BOFIT Viikkokatsaus / BOFIT Weekly 2020/05
Preliminary balance-of-payments figures from the Central Bank of Russia show that revenues from exports of goods and services fell 5 % last year in dollar terms (unchanged in euro terms). The decrease in revenues that began in the second quarter steepened towards the end of the year. Export prices fell slightly last year after rising in 2017−2018, when export revenues climbed up by over 20 % a year. Significantly lower energy prices last year were reflected in lower revenues from energy exports that drove down the export revenues overall. Revenues from exports of non-energy goods and services experienced feeble growth after two years of brisk increases.

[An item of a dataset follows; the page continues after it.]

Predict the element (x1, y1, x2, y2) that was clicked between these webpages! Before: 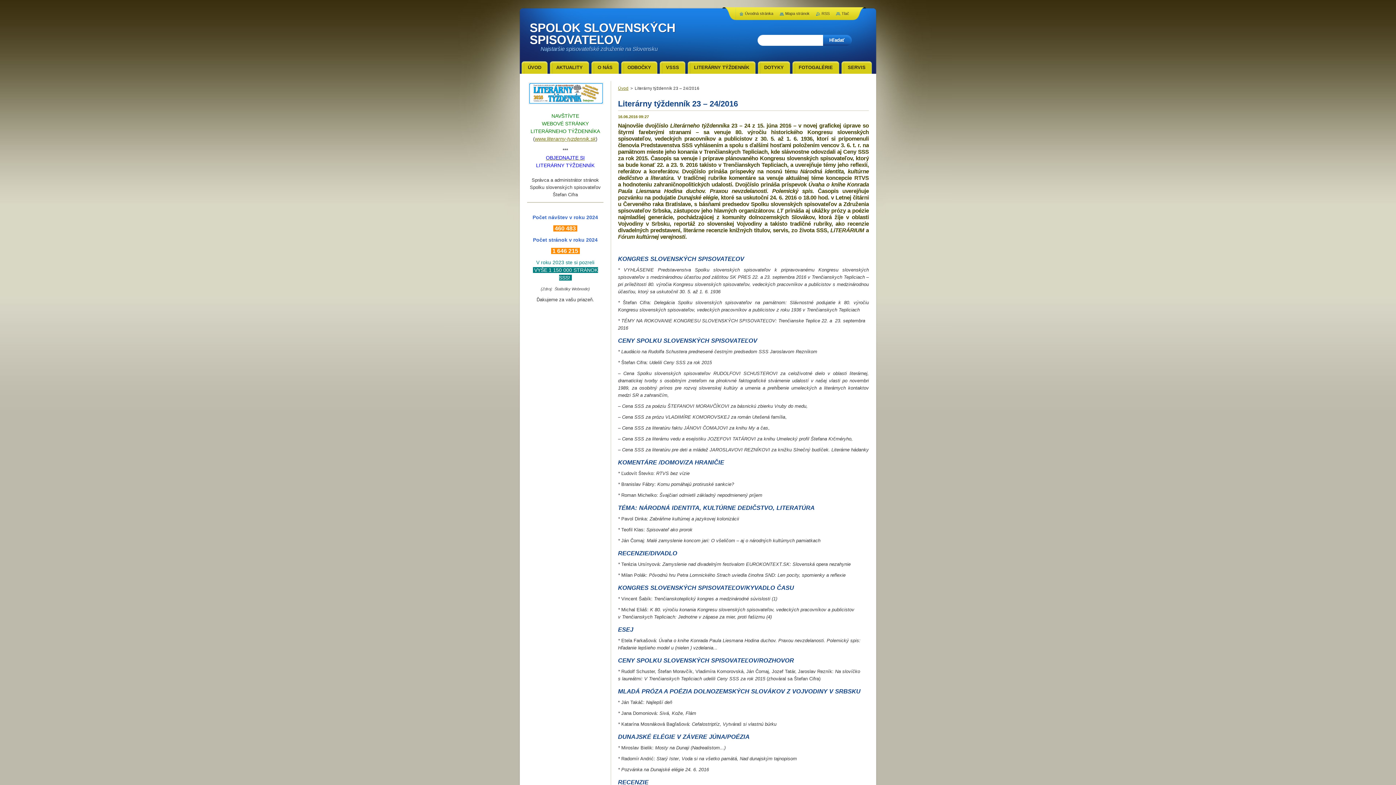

Imports of goods and services to Russia collapsed in 2015 after a slide in oil prices, lower export earnings and a decline in the ruble’s exchange rate. The subsequent recovery in imports still came to a halt in autumn 2018 until imports began to revive again in the second half of 2019, when on-year growth in spending on imported goods and services rose by well over 10 % in euro terms. The revival reflected a stronger ruble. In the fourth quarter of 2019, the ruble’s real exchange rate was up by 10 % y-o-y against the euro and up over 6 % against the Bank of Russia trade-weighted currency basket.
Spending on imports rose by 8 % in euro terms in 2019, up from just 1 % in 2018 (in dollars, up 3 % in 2019 and 5 % in 2018). Spending on imports of both goods and services increased at a roughly similar pace. Services imports include spending on travel, which grew slightly faster. In euro terms, the value of imports was still less than in 2012 or 2013.

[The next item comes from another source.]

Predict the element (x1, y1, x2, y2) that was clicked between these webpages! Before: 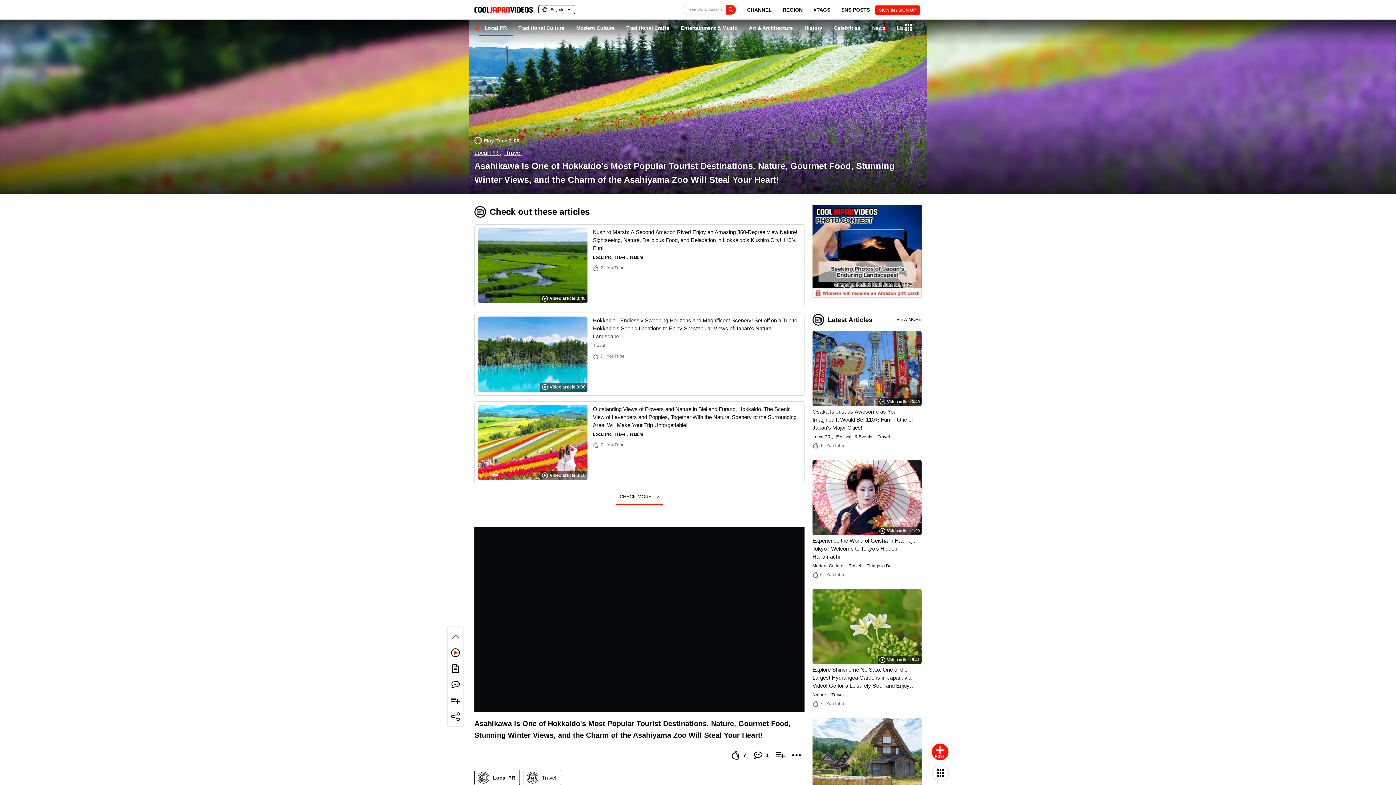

Russia’s goods trade surplus contracted in 2019 as a result of the drop in the value of exports and the increase of imports. The deficits in other current account categories continued to deteriorate, reducing the overall current account surplus from around 7 % of GDP in 2018 to slightly over 4 % last year.

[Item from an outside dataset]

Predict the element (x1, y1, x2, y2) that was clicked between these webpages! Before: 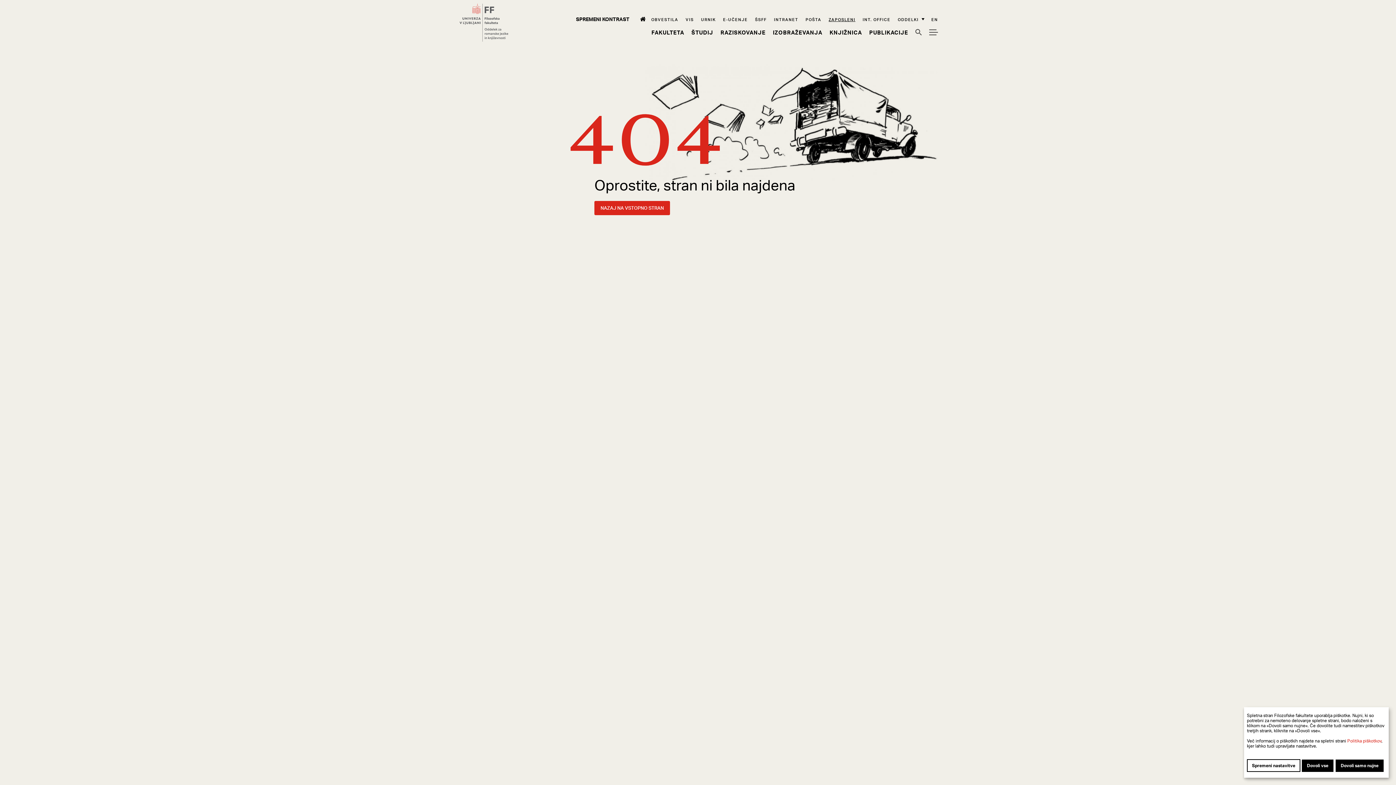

The net outflow of capital from the private sector decreased in 2019, largely due to higher inflows of direct investment (FDI) from abroad to Russia’s corporate sector (banks not included). FDI to Russia only amounted, however, to about one-and-a-half percent of GDP. The outward FDI of Russian firms roughly equalled inward FDI to Russia. The outbound capital flows of banks declined reflecting banks’ efforts to reduce their foreign debt in previous years. Russia’s entire financial account was roughly in balance as the private capital deficit was offset by government net capital imports as foreign investors make substantial purchases of federal bonds on secondary markets.